The line with "Spirituelle Impulse (910, 1301)", the line with "Home (409, 631)", and all lines between them in the material below: return these exactly, and no others.

○ ○ ○ ○

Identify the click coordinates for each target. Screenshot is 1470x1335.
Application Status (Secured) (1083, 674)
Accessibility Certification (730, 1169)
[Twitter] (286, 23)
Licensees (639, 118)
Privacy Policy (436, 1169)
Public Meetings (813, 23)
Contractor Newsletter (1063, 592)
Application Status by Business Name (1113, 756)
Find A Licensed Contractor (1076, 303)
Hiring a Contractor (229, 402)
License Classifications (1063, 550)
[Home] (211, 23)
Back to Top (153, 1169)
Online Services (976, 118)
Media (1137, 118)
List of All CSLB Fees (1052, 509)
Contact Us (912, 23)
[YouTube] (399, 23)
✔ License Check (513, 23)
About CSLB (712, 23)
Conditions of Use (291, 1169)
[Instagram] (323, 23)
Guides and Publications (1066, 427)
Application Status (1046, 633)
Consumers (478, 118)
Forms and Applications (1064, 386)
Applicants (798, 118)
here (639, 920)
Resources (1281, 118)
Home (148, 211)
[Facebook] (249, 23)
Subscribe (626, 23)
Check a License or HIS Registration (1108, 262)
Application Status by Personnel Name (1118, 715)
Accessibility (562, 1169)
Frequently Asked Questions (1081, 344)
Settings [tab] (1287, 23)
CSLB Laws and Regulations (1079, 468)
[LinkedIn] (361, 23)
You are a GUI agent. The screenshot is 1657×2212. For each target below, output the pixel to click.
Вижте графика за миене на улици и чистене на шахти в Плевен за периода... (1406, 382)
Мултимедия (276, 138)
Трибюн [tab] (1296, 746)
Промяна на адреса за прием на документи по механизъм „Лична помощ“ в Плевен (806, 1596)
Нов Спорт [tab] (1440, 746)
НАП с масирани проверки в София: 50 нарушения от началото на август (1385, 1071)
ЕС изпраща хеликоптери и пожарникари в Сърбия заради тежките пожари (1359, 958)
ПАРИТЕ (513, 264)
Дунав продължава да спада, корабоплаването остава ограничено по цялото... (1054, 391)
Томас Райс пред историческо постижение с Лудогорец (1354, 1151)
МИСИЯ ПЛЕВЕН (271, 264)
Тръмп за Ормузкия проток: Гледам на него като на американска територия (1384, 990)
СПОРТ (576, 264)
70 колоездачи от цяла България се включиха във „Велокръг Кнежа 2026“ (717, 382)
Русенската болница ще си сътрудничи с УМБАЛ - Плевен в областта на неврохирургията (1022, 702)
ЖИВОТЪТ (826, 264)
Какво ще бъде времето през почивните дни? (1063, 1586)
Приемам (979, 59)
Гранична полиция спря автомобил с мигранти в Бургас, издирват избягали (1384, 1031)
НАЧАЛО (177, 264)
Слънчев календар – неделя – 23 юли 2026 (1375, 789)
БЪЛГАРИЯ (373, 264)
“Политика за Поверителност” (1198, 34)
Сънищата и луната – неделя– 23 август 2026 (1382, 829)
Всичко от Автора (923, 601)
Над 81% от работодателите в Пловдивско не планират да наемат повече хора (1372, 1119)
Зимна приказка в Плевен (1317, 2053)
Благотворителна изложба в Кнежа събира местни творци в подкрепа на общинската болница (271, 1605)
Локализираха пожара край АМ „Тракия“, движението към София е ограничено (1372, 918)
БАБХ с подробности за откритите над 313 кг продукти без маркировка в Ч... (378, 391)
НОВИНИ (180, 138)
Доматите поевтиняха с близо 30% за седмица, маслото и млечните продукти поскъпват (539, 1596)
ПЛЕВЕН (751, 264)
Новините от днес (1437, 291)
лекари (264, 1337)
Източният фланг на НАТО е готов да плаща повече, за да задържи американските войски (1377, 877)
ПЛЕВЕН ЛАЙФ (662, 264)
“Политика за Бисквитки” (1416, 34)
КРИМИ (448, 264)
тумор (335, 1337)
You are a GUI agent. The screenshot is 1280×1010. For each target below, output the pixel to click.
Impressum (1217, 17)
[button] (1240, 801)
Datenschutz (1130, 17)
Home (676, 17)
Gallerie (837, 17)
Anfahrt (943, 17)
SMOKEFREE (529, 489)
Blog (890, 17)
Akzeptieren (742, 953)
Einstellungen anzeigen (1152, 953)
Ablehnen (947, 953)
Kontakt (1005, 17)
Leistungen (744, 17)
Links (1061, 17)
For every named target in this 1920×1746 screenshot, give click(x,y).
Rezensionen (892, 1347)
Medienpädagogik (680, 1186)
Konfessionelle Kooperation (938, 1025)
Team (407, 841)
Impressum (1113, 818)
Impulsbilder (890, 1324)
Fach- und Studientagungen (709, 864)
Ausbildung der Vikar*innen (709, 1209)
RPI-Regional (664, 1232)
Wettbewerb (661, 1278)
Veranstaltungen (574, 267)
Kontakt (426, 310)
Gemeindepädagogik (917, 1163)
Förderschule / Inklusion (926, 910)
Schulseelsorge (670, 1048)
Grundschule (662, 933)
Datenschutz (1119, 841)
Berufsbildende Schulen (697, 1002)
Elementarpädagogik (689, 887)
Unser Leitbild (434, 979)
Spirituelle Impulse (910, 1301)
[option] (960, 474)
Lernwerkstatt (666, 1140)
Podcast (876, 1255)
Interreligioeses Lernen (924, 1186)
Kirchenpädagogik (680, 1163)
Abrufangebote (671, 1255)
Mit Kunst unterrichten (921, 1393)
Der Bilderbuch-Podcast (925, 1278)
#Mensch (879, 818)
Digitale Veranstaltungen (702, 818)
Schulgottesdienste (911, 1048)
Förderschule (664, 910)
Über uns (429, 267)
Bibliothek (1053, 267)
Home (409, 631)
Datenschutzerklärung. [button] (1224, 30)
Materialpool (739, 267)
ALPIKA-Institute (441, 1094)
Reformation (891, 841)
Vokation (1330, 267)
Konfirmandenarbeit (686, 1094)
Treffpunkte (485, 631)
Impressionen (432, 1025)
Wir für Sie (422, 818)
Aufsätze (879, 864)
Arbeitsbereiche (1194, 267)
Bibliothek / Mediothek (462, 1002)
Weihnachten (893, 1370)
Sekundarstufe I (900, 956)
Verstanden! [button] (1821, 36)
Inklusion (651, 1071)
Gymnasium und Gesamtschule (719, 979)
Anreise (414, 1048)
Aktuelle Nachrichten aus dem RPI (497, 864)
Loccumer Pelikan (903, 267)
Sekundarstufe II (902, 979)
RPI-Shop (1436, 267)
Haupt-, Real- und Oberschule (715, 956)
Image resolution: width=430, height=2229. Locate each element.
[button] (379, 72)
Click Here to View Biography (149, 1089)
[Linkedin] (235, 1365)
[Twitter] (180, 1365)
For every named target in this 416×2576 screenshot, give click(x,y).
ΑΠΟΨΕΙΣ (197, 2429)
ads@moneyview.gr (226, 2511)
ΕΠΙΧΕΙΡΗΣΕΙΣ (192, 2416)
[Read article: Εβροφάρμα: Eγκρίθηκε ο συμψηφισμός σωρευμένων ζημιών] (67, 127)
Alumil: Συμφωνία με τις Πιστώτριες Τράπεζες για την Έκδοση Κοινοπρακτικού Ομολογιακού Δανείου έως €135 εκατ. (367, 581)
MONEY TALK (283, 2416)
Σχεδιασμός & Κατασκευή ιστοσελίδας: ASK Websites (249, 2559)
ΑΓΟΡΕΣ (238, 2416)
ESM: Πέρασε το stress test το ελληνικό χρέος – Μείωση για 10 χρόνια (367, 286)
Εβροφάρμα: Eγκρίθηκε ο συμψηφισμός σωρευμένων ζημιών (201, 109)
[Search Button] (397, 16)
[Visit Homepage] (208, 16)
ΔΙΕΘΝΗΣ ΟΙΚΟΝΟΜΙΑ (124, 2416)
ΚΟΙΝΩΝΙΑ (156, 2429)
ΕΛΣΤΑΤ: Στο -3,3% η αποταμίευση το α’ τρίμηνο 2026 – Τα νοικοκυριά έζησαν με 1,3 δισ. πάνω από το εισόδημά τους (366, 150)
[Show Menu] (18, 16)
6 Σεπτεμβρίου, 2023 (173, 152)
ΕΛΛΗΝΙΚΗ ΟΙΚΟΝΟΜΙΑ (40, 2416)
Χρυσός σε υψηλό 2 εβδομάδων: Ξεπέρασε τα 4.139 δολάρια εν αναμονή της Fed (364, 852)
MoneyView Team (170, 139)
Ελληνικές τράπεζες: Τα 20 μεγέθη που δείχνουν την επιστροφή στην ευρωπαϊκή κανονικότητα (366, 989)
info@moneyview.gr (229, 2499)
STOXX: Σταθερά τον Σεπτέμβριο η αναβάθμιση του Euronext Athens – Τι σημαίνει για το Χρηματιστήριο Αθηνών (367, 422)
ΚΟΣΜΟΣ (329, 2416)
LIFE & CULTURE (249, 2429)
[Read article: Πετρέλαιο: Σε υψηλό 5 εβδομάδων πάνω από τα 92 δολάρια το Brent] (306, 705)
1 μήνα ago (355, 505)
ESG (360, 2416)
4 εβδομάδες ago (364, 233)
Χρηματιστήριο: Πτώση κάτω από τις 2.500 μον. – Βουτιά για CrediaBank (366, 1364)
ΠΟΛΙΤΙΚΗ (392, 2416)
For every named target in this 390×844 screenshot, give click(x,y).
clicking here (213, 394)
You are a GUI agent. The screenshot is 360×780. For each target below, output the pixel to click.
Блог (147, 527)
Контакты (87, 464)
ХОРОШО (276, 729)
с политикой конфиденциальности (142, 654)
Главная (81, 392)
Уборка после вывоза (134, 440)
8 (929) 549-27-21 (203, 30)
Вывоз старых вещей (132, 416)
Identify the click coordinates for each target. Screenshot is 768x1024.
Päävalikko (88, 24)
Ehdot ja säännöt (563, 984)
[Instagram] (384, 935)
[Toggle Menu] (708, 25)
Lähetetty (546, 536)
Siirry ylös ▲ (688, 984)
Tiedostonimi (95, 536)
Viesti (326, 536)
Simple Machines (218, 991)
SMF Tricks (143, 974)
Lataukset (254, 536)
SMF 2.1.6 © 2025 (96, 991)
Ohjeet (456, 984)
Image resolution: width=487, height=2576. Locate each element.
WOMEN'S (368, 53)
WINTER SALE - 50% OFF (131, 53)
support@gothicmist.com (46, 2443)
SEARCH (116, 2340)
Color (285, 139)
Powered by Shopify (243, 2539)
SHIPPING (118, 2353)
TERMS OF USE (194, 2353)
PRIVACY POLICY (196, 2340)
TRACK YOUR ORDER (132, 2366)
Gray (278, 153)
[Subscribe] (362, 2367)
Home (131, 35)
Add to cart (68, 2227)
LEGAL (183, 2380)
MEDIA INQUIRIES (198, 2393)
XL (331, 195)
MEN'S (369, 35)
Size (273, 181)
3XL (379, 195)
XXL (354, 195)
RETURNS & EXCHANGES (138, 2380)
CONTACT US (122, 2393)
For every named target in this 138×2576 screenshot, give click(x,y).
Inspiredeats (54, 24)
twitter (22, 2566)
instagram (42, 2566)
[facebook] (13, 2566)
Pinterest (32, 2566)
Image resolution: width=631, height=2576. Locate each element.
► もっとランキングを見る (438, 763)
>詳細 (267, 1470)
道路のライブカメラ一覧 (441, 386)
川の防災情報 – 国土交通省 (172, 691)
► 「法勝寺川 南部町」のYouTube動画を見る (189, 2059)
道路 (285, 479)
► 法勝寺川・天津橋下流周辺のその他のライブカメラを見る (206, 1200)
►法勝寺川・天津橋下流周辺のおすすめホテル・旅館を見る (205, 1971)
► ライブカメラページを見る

○ ○ ○ ○

▶ _Solution below_:
Spirituelle Impulse (910, 1301)
[option] (960, 474)
Lernwerkstatt (666, 1140)
Podcast (876, 1255)
Interreligioeses Lernen (924, 1186)
Kirchenpädagogik (680, 1163)
Abrufangebote (671, 1255)
Mit Kunst unterrichten (921, 1393)
Der Bilderbuch-Podcast (925, 1278)
#Mensch (879, 818)
Digitale Veranstaltungen (702, 818)
Schulgottesdienste (911, 1048)
Förderschule (664, 910)
Über uns (429, 267)
Bibliothek (1053, 267)
Home (409, 631)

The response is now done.